At one end of the spectrum you have photo-montage hagiographies such as David Beckham: My World. These are best left to style-conscious, Gucci-tracksuit-wearing chavs with an over-developed interest in hair products and body art.
Sport and clichés seemingly go hand in hand, much to the reader's detriment. But for every half-dozen My Worlds (available in a bargain bin near you), there are football books that stand out for the quality of the book, and the perspicasity of the subject(s). Ajax, Barcelona, Cruyff by Frits Barend and Henk Van Dorp, and Jimmy Burns' Barca: A People's Passion are standouts in the genre.
Jim White's imaginatively titled Manchester United: The Biography is not. This history of 'the most popular club in the world' is workmanlike, rather than inspired.
White ably traces the history of his subject, but at no time does he ascend to the heights achieved by Burns. There is common ground here, too: Manchester, the subject of Engels' famed study of the working class in England; and Barcelona, the home of Spain's Anarchists.
But whereas Burns' book is rich with sociopolitical context — Barcelona the club petitioned the Castillian government for Catalonia's independence in the 1930s — White's book takes a stab at something similar, and falls short.
There is a sense of the club's origins in the proletariat, but this thread drifts away as the book progresses — perhaps as that 'class' supporter has also done, as English football has been corporatised and fans' wallets increasingly cannibalised.
The author seems to have cribbed a list of important events from the plethora of other books about the club, and having done so, assiduously ticks the boxes — and exercises little imagination or flare in the process.

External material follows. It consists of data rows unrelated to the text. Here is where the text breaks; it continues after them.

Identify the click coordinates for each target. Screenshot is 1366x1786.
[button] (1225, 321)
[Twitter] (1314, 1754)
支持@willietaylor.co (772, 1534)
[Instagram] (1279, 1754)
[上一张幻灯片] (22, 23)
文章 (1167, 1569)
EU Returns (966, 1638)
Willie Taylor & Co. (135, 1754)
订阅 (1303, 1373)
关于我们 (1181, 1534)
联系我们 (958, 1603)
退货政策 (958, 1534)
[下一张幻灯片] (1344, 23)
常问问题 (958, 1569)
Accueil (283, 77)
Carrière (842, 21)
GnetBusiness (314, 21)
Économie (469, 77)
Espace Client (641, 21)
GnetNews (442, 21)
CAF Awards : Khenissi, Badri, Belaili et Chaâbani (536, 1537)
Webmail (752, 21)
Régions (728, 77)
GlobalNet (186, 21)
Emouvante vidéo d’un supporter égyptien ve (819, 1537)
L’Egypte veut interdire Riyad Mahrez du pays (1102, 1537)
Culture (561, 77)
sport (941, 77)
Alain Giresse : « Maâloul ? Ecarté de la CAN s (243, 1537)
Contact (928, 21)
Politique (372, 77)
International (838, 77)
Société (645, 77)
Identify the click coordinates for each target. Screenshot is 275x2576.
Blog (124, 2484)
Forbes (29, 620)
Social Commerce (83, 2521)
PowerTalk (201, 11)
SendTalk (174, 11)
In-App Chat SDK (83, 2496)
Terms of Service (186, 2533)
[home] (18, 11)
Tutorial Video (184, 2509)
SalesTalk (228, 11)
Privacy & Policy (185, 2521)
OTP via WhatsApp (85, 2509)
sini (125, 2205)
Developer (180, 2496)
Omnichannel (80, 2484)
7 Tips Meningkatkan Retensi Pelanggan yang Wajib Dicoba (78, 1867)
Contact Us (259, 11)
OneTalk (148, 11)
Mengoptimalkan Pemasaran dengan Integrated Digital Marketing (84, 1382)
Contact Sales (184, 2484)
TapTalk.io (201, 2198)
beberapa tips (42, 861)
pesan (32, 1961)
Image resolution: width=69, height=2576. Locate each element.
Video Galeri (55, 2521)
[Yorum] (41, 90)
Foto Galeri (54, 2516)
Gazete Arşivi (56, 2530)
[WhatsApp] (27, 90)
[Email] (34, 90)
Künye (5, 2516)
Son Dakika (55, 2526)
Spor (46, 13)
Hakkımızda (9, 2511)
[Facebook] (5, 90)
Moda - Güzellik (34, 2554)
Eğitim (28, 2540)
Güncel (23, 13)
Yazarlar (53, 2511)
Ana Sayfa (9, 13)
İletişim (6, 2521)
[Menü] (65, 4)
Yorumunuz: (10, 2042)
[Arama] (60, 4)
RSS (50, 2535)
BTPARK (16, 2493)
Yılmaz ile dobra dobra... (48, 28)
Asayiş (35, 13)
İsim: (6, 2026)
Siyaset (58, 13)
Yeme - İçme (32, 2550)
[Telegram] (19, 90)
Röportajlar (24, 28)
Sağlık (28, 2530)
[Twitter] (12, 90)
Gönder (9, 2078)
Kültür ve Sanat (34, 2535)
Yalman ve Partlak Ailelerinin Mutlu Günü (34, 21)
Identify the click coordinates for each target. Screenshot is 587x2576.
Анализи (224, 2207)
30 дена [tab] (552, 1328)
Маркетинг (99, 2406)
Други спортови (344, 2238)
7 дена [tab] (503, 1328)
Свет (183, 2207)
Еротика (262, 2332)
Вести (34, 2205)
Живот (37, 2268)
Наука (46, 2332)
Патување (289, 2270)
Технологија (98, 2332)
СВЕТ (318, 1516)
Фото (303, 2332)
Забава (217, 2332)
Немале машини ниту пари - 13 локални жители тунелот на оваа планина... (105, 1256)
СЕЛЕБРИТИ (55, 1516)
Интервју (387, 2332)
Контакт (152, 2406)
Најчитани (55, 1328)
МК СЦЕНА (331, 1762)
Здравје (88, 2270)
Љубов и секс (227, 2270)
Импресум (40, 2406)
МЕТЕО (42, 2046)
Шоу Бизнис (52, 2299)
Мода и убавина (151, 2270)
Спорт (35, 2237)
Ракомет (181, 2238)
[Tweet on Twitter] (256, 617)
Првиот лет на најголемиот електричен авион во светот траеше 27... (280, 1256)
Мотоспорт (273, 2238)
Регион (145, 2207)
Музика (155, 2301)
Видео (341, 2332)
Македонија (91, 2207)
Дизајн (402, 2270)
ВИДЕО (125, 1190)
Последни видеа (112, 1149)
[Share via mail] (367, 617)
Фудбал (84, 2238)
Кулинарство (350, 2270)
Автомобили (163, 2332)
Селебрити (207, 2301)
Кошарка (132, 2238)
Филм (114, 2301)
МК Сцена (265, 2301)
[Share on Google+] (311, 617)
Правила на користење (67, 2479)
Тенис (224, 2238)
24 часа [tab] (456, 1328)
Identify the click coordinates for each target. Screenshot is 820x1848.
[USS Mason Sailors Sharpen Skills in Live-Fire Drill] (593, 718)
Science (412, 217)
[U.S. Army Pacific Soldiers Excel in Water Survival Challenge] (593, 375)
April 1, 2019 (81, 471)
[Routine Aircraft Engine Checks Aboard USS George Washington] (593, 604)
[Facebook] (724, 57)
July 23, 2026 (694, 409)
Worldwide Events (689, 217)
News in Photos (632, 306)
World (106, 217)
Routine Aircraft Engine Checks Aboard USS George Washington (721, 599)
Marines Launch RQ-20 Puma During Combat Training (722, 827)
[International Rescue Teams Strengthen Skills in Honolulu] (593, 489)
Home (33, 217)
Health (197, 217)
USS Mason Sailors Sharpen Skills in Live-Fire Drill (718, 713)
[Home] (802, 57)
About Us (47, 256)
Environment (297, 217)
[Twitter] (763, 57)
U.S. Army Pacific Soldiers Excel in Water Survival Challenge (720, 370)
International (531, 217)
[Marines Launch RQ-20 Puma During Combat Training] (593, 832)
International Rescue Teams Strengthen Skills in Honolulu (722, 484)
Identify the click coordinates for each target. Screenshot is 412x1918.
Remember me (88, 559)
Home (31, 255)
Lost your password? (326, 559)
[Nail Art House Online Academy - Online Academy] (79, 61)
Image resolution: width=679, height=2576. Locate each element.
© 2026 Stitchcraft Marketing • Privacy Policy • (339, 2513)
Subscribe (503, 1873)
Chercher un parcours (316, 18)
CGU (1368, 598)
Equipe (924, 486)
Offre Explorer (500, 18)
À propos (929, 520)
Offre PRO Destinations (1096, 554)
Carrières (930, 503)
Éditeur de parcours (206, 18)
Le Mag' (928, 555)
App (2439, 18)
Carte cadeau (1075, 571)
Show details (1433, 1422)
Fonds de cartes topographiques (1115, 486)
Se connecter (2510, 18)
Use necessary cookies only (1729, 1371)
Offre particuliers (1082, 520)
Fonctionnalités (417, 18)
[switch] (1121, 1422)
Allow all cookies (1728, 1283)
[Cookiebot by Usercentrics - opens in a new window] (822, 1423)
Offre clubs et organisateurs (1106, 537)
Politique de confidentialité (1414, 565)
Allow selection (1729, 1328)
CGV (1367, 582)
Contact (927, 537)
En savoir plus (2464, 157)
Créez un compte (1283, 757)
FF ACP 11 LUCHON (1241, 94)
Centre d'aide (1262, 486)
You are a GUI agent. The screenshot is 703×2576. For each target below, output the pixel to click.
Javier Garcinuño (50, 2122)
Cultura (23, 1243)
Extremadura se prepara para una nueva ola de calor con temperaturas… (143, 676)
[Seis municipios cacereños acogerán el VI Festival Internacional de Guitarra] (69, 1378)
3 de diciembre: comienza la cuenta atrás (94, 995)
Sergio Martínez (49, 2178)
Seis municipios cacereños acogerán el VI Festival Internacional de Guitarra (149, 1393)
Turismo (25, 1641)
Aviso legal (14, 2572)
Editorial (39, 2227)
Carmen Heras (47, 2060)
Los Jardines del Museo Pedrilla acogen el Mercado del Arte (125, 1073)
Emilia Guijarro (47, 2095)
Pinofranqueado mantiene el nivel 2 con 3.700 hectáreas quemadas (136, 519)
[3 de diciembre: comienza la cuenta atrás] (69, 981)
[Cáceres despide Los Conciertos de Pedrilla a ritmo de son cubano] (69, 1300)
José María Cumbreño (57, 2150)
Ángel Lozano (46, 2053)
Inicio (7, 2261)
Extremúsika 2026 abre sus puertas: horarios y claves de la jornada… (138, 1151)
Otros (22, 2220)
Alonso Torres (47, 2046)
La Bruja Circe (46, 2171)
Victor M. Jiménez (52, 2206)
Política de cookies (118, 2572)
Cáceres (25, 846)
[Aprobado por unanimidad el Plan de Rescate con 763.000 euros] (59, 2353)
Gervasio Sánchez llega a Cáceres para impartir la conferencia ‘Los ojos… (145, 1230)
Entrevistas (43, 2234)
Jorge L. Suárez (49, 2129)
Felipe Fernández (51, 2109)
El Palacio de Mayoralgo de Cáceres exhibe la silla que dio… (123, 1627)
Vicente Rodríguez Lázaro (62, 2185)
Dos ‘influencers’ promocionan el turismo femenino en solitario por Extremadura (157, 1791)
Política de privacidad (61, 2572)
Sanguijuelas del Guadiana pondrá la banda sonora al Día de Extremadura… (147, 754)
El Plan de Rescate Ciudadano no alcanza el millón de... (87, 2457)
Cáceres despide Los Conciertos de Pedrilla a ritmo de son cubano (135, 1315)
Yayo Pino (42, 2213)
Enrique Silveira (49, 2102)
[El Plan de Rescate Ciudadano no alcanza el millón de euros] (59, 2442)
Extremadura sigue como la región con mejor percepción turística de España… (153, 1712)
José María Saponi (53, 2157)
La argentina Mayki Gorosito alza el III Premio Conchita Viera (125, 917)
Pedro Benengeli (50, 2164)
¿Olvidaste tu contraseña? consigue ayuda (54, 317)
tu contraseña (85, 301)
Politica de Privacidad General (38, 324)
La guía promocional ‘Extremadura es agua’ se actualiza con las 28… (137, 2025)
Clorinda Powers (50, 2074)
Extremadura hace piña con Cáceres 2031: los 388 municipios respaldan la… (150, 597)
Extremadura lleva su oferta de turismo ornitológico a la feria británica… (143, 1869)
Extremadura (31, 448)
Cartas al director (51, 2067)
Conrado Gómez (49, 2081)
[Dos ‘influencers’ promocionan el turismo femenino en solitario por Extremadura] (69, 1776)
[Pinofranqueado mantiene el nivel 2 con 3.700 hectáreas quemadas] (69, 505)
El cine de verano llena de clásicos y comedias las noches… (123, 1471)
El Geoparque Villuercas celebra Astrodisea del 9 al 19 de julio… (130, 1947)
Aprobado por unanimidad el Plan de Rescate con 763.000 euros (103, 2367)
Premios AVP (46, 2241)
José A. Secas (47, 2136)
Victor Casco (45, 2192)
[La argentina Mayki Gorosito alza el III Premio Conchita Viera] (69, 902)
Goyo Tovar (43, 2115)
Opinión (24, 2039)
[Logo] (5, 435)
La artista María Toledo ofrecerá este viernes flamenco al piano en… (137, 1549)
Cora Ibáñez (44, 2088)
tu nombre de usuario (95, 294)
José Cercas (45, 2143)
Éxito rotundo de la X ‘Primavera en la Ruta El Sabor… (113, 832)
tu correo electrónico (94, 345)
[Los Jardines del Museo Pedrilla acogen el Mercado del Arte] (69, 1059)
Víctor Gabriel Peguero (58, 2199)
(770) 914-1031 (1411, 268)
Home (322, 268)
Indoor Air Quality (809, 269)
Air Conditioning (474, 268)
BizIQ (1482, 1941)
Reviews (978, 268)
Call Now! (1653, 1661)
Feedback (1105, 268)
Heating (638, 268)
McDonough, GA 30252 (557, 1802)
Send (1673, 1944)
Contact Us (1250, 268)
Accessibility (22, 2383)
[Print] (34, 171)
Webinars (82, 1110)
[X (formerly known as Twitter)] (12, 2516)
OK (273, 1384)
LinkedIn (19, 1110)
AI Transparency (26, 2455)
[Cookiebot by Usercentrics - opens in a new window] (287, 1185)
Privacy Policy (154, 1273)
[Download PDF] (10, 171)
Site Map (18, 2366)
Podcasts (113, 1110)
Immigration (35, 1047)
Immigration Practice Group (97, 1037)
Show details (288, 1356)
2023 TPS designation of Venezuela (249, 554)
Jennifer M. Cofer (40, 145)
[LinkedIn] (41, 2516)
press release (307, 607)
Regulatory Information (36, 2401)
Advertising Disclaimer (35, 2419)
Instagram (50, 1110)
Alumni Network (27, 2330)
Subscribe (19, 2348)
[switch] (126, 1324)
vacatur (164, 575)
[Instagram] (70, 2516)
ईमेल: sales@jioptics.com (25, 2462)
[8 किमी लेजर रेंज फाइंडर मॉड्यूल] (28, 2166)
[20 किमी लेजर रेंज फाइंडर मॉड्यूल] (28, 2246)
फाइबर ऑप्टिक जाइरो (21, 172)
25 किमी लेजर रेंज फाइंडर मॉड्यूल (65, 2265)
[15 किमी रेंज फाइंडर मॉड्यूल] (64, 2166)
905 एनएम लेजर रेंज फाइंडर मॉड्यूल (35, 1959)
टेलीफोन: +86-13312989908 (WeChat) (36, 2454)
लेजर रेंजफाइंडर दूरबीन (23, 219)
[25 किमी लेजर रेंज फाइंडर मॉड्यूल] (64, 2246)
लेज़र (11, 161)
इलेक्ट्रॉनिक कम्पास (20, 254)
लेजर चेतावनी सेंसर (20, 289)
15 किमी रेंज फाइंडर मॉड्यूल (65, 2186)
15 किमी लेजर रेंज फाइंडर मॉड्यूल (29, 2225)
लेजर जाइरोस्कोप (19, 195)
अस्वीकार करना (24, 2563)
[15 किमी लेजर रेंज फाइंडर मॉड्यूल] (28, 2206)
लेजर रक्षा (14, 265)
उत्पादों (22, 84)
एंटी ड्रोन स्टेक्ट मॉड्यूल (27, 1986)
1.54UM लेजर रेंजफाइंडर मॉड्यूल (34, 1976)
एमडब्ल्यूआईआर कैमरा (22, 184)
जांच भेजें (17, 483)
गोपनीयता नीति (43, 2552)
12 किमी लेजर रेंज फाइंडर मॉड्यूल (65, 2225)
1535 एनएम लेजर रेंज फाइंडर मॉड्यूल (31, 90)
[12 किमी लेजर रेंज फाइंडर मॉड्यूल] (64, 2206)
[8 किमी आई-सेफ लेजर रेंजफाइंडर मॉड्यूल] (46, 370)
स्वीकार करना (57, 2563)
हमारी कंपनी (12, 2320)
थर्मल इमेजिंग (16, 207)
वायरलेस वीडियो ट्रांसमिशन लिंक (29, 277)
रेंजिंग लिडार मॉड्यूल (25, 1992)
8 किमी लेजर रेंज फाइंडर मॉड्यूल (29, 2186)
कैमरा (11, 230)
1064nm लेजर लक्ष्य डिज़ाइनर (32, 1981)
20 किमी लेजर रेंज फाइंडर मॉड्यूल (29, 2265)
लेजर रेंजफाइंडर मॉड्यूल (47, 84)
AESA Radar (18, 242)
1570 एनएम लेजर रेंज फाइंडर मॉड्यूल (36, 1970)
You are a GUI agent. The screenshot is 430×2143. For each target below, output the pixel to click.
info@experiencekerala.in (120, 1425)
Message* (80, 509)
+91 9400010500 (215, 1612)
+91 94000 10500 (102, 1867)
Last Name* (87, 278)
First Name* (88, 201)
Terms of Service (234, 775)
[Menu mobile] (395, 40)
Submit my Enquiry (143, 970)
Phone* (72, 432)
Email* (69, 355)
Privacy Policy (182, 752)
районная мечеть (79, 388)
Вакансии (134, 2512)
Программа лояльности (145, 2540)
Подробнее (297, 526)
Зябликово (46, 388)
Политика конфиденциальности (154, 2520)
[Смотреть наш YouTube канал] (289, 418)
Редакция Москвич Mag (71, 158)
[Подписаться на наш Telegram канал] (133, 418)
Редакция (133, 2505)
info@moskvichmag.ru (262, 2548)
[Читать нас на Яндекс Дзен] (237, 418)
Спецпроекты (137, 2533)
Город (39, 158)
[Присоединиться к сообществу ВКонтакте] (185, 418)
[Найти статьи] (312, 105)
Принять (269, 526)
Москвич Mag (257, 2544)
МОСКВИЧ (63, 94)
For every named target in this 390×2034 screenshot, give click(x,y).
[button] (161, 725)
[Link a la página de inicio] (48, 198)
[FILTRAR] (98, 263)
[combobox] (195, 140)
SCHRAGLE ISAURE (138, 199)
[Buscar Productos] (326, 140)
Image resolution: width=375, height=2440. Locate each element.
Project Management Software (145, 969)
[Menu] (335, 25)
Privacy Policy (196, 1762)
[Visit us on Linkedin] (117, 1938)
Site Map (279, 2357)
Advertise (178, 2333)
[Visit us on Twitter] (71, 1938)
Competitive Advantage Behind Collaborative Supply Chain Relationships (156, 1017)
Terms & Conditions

And when White does get creative, it doesn't work. Chapters are topped with over-written vignettes from recent United matches, the relevance of which to the ensuing chapter is often unclear. These would-be Nick Hornby moments, in which White makes clear his personal connection to the club, are awkward rather than endearing. Whereas Hornby's masterful Fever Pitch takes the reader on a journey in which it's impossible not to, at the very least, barrack for Hornby barracking for Arsenal, White's introduction rings hollow.